- Born: March 12, 1988 (age 38)
- Education: Pace University
- Website: asherlevine.com

= Asher Levine =

American fashion designer

Asher Levine (born March 12, 1988) is an American fashion designer. He is the designer for his eponymous progressive label, Asher Levine.

== Early life and education ==
Levine was raised in Port Charlotte, Florida, where he began sewing at the age of 10 and attended Port Charlotte High School. While a student at Port Charlotte, Levine led the school's gay-straight alliance club. However, when protestors from Westboro Baptist Church in Topeka, Kansas came to the school in 2005, he failed to rally support for the club from the majority of the student body and some students even mocked the club. Shortly after he graduated from PCHS in 2006, Levine got on a plane and moved to New York City to attend Pace University where he experimented with design in the underground avant-garde nightlife scene. He graduated from the university in 2010 with a degree in 'Business Management and Entrepreneurship.'

== Career ==
Shortly before graduation, he founded his label.

Levine is best known for designing and fabricating custom garments worn by the Black Eyed Peas, Will.i.am, Bruno Mars, Whoopi Goldberg, Scissor Sisters, Sam Sparro, Dangerous Muse, Adam Lambert, Johnny Weir, La Roux, Cazwell, Peaches, Rita Ora, comedian Caroline Reid's aka “Pam Ann”, Jim Steinman, and - Taylor Swift - for her record-breaking Bad Blood Music Video. Swift's video, which debuted at the 2015 Billboard Music Awards, attracted over 1 Billion Views on Vevo.com, YouTube, Xbox, Roku, and other Vevo platforms. The designer has also worked with Lady Gaga. on several occasions, including for her "Marry the Night music video.
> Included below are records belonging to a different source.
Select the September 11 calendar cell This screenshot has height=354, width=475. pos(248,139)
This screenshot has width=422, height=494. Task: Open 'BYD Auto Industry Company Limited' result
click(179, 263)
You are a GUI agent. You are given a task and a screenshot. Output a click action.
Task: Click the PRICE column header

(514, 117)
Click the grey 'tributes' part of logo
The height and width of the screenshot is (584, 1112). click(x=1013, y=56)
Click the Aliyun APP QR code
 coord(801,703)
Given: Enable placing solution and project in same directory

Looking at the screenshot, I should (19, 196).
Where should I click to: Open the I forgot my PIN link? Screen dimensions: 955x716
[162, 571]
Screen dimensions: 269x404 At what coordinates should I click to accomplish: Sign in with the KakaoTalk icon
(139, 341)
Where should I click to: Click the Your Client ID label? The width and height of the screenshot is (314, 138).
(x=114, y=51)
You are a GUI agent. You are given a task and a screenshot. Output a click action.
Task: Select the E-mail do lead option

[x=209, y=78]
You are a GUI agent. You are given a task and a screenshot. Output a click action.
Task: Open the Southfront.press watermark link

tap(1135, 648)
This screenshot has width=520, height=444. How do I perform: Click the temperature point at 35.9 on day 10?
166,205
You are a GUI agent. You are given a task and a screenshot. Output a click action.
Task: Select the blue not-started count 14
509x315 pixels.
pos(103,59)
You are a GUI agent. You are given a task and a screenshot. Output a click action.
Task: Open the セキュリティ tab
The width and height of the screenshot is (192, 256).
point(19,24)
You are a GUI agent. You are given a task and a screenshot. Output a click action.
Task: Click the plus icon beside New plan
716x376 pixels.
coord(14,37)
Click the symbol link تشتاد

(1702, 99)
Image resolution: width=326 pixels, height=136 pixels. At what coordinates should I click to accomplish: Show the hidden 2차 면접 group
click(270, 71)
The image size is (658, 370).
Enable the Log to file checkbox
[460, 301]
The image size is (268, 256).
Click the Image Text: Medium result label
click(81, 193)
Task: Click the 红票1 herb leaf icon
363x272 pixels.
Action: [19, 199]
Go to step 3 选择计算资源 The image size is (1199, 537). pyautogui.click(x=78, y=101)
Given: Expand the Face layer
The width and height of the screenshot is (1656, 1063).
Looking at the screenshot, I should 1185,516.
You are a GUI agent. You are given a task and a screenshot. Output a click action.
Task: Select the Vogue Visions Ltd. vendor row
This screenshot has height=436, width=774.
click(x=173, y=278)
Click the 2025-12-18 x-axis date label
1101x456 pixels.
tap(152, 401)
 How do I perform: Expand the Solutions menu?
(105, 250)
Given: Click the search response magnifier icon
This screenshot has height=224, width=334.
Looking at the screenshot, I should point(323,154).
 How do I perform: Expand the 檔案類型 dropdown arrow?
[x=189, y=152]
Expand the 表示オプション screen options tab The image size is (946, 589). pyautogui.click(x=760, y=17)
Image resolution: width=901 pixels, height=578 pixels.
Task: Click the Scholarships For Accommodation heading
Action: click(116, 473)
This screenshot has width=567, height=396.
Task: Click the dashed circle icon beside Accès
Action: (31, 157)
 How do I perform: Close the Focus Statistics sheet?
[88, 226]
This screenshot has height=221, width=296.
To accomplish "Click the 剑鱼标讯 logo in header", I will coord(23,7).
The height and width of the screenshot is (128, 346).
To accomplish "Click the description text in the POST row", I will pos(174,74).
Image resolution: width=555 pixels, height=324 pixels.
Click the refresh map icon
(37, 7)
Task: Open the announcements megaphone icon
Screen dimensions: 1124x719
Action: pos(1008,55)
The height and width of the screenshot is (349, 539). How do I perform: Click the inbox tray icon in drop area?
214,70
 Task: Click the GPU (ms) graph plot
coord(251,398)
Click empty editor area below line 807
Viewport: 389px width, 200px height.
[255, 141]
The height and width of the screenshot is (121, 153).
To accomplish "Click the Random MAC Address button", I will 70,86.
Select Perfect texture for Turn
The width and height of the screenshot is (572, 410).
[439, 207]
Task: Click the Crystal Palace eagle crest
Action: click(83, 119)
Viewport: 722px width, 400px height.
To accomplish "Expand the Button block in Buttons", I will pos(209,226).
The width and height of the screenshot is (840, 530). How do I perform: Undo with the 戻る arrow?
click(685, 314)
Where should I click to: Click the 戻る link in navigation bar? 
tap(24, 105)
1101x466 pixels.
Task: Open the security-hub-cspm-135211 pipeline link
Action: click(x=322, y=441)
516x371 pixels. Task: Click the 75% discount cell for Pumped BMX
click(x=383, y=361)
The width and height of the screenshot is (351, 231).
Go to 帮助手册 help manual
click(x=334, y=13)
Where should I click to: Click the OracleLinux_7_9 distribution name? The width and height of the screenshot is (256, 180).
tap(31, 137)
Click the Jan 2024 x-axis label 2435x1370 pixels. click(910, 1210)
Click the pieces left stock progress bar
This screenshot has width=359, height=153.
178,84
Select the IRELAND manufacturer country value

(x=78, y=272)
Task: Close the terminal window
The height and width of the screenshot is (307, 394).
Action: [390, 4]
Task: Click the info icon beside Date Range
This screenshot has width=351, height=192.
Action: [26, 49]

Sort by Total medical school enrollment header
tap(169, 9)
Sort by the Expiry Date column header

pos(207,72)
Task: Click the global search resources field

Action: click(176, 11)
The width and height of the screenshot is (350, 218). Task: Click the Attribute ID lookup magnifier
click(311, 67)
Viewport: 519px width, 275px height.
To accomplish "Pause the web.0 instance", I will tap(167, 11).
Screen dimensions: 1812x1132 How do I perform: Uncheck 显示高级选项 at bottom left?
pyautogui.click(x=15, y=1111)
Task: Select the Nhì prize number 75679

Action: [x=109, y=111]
Though custom designs have formed the foundation of the label's notoriety, his debut women's and mainline menswear collection have begun to garner attention of its own. Levine's earlier designs were featured in the November 2011 issue of Vogue Italia, photographed by Emma Summerton and styled by legendary stylist, Patti Wilson. His designs have also been featured in major publications such as i-D, Numéro, Interview Magazine, L'Uomo Vogue, Vogue and Rolling Stone.

For his latest collection, Levine utilized draped boiled wools, molded leather scales and accessories, exotic furs, and laser cut crepe silks that encompass his perspective on fashion. Most of Levine’s work focuses on made to measure and local manufacturing. Asher Levine is known for incorporating technology within clothing, but this is the first time he enhances the manufacturing process with intelligent optical measurement software.

His collections exhibit various methods of molding and casting to construct various items in the collection. These innovations can be seen in the three-dimensional hounds tooth printed moto-jacket. The raised print was created by enlarging the relief carving of a traditional houndstooth print onto a rubberized material slab to generate yards of silicone fabric. The final result is a reinterpretation and marriage of the classic motorcycle jacket with a new take on the traditional houndstooth print. He demonstrated his talent for combining fashion and technological innovation by collaborating with MakerBot Industries, the leading innovator of 3D printing. The partnership led to the first-ever pair of 3D printed sunglasses for the collection leading to CNN writer Laurie Segall calling it “the hottest accessory on the runway at [New York] Fashion Week”. Besides ceaselessly creating and pushing the boundaries of modern fashion, Levine has also been a guest lecturer at higher education institutions such as Stanford University, Fashion Institute of Technology, and Pace University.